> [Short task] Render the lines as a JSON list of strings, one string per line and blank lines omitted, covering everything from the line containing "The width and height of the screenshot is (2576, 1278)." down to the line containing "Action: click(x=78, y=772)", both included.

[Text and element pointing lines]
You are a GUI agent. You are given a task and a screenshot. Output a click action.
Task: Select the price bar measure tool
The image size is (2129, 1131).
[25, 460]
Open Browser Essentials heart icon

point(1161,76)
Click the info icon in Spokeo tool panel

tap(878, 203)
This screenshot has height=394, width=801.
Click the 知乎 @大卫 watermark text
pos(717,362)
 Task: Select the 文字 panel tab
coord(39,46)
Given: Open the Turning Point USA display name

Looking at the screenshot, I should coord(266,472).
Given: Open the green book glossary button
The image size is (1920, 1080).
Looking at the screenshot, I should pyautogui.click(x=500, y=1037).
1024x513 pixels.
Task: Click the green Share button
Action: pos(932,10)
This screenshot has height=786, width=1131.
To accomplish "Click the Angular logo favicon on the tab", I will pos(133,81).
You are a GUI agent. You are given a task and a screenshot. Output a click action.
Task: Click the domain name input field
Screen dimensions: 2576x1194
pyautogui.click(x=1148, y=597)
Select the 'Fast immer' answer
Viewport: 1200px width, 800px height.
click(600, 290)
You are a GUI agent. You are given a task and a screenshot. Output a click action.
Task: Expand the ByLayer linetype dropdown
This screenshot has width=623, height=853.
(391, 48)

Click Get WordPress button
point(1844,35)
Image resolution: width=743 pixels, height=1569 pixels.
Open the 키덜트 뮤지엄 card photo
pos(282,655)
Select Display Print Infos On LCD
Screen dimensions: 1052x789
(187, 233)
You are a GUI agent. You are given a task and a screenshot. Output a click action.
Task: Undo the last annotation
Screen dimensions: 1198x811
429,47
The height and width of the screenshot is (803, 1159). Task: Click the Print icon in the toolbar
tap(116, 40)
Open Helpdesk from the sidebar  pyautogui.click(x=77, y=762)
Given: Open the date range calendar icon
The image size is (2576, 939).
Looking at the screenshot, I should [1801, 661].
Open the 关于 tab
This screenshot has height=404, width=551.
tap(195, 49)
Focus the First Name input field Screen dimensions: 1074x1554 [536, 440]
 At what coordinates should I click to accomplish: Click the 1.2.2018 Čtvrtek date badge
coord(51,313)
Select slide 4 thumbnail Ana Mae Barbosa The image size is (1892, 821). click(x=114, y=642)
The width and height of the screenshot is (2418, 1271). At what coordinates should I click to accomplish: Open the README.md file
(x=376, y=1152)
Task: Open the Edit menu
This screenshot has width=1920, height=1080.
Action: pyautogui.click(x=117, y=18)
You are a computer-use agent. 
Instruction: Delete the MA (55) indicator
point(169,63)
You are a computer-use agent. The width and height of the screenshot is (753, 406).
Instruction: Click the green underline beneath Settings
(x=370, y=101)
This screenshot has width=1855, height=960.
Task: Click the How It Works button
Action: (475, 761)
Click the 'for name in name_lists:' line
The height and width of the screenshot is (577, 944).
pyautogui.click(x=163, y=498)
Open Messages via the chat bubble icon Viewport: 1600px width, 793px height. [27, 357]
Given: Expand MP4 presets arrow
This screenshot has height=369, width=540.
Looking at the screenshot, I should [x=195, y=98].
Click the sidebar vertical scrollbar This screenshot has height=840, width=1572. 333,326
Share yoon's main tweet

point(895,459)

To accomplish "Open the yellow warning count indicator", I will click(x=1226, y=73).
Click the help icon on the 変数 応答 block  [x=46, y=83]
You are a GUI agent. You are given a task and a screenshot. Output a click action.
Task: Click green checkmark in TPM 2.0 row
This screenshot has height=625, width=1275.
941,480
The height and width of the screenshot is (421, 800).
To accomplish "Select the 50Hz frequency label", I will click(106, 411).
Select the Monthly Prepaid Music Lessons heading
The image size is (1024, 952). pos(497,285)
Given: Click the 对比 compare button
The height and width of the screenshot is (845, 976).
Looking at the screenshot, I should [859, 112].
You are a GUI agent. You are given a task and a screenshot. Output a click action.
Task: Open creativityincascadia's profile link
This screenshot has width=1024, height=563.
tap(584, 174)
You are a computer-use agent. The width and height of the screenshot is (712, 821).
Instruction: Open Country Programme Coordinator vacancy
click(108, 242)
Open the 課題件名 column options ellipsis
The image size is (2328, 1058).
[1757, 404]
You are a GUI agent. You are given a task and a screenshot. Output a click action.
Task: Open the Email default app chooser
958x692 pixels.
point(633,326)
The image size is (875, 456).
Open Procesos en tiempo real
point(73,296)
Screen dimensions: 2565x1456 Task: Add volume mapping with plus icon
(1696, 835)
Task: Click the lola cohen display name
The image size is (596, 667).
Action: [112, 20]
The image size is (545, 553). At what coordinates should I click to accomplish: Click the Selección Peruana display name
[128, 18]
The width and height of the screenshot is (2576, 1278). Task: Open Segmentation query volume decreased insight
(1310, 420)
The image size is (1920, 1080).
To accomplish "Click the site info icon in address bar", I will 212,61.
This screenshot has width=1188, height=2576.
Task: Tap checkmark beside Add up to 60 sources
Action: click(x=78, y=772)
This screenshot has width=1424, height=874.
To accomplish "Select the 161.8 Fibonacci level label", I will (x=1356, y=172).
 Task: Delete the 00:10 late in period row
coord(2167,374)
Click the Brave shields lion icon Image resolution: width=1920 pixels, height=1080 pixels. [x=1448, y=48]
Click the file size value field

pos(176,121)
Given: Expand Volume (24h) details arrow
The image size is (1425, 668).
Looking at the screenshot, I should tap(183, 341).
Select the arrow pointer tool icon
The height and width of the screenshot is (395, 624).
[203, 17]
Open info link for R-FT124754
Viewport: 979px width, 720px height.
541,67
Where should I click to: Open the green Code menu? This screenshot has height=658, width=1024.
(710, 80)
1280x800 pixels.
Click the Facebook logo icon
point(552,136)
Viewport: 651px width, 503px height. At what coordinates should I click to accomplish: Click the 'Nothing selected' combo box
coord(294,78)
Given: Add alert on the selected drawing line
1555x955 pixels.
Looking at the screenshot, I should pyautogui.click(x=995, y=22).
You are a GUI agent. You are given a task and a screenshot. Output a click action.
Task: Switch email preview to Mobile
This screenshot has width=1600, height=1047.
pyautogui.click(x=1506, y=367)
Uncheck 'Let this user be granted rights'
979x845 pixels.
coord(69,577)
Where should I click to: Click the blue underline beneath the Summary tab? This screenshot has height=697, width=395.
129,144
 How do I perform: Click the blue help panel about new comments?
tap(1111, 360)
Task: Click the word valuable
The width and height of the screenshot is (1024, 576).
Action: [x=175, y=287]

> [Output]
[
  "The width and height of the screenshot is (2576, 1278). Task: Open Segmentation query volume decreased insight",
  "(1310, 420)",
  "The image size is (1920, 1080).",
  "To accomplish \"Click the site info icon in address bar\", I will 212,61.",
  "This screenshot has width=1188, height=2576.",
  "Task: Tap checkmark beside Add up to 60 sources",
  "Action: click(x=78, y=772)"
]